Monday, October 4, 2010

Insight on Friendship

I had an experience with a friend recently that caused me to realize that I had been taking his friendship for granted. I had let myself argue with him needlessly over small things, such as what we thought about a certain preview to a movie. I let myself become more critical instead of complimenting, assuming that our friendship was strong enough that he would not mind so much. We had known each other for so long and were best friends, so I assumed that nothing could go wrong. I thought that he had already accepted me, so I did not need to try so hard at being a good friend. I was selfish, expecting him to reassure me about every little thing, while I did hardly anything for him.

I did not even realize what I had been doing until he said he had decided to distance himself from me because he couldn’t take it anymore. I realized then that to have a truly good friendship, one must always do something to show the friend that he or she cares about that friend, and always refrain from being mean; not just at the beginning of the relationship, but always.

I have decided that every time I interact with my friends, I will say or do something to show them that I care, whether it be giving them a compliment, comforting them if they are having a hard time, or simply laughing and enjoying spending time with them instead of finding things to tease them about.

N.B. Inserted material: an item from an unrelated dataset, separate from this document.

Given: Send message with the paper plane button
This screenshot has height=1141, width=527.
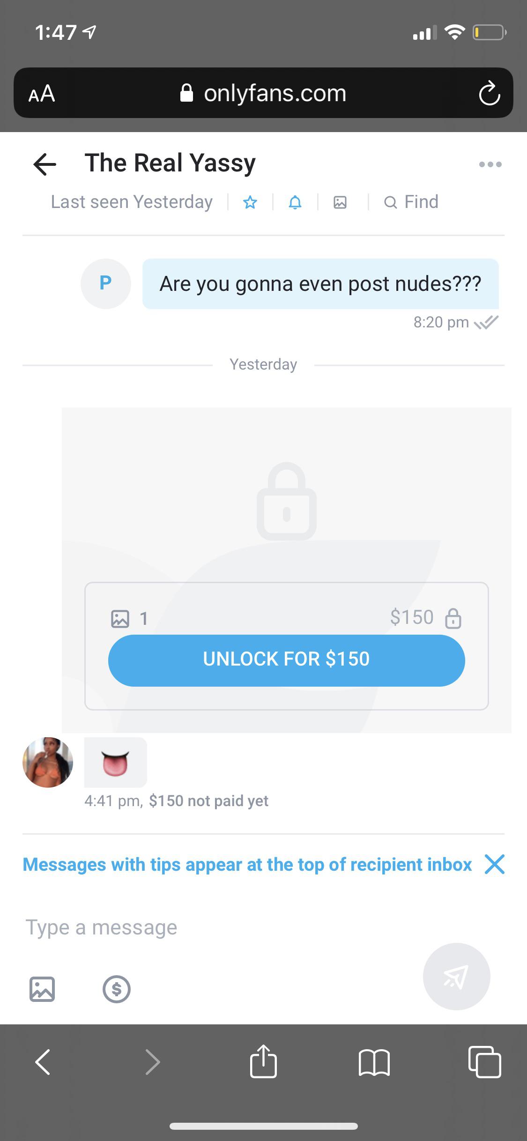Looking at the screenshot, I should point(456,976).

I have still kept in contact with the friend I mentioned at first. Since the day he told me he had had enough and needed a break, I have been diligently working towards my goal of being a good friend. Every time I feel tempted to tease or argue with him, I have not let myself give in, not once. When he asked, I gave him advice about a girl he wants to date, while reassuring him that he was doing a good job. In the past week, our relationship is being slowly, but surely, repaired. I will keep my goal of being a better friend for the rest of my life since it is making me (and my friends) much happier.